Plan de filière, Didier Guillaume organise un point d’étape sur la réduction des phytosanitaires

Les filières végétales étaient convoquées le 23 mai pour un point d'étape sur les plans de filières remis au ministre de l'Agriculture à la fin de l'année 2018. L'objectif était surtout de valider que la mobilisation des filières végétales est totale sur la réduction des produits phytosanitaires. Et ce « dans un esprit de co-construction », indique le ministre dans un communiqué du même jour.
Crédit : ministère de l'Agriculture

Réduire de moitié les pesticides

Didier Guillaume confirme le maintien de l’ambition de réduire de 50 % les pesticides à l’horizon 2025. Ce qui « impose une transformation des modèles agricoles », ainsi qu’une « modification de l’organisation des filières ». S’il reconnait que l’utilisation des produits phytosanitaires restera nécessaire dans certains cas, il estime qu’elle devra se faire en dernier recours. Parmi les leviers prioritaires cités par le ministère : l’allongement des rotations, la diversification des cultures, le recours à des variétés résistantes aux ravageurs, l’utilisation des outils de veille et de détection. Sans oublier la recherche avec, en 2019, 30 millions d’euros dédiés au programme prioritaire de recherche « cultiver et protéger autrement ».
Les filières ont été appelées à proposer des engagements concrets et à objectiver les avancées à l’échelle des exploitations d’ici l’été. « Les prochains mois seront consacrés à renforcer la coordination entre le ministère et les professionnels », conclut le ministère.

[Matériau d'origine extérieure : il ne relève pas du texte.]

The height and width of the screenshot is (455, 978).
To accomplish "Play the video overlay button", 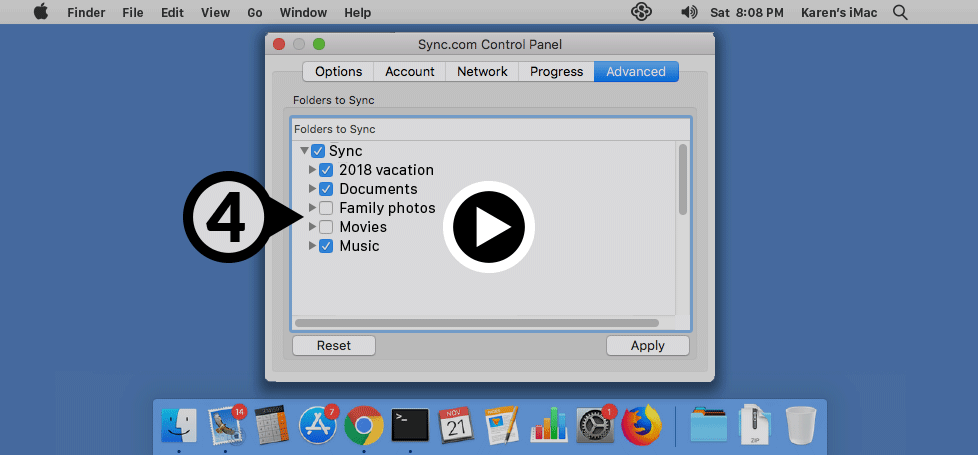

Un véritable partenariat réclamé par Éric Thirouin, président d’Intercéréales, qui a participé au comité. Dans un communiqué du 24 mai, l’interprofession présente ses avancées : engagement dans le contrat de solution, 26 M€ par an consacrés par Arvalis à la protection intégrée, développement de 30 % en un an des filières premium pour les céréales destinées à l’alimentation humaine. Éric Thirouin rappelle également « l’impératif de la cohérence entre le temps politique avec le temps de la recherche, des investissements et la nécessité de prendre en compte la situation économique des acteurs».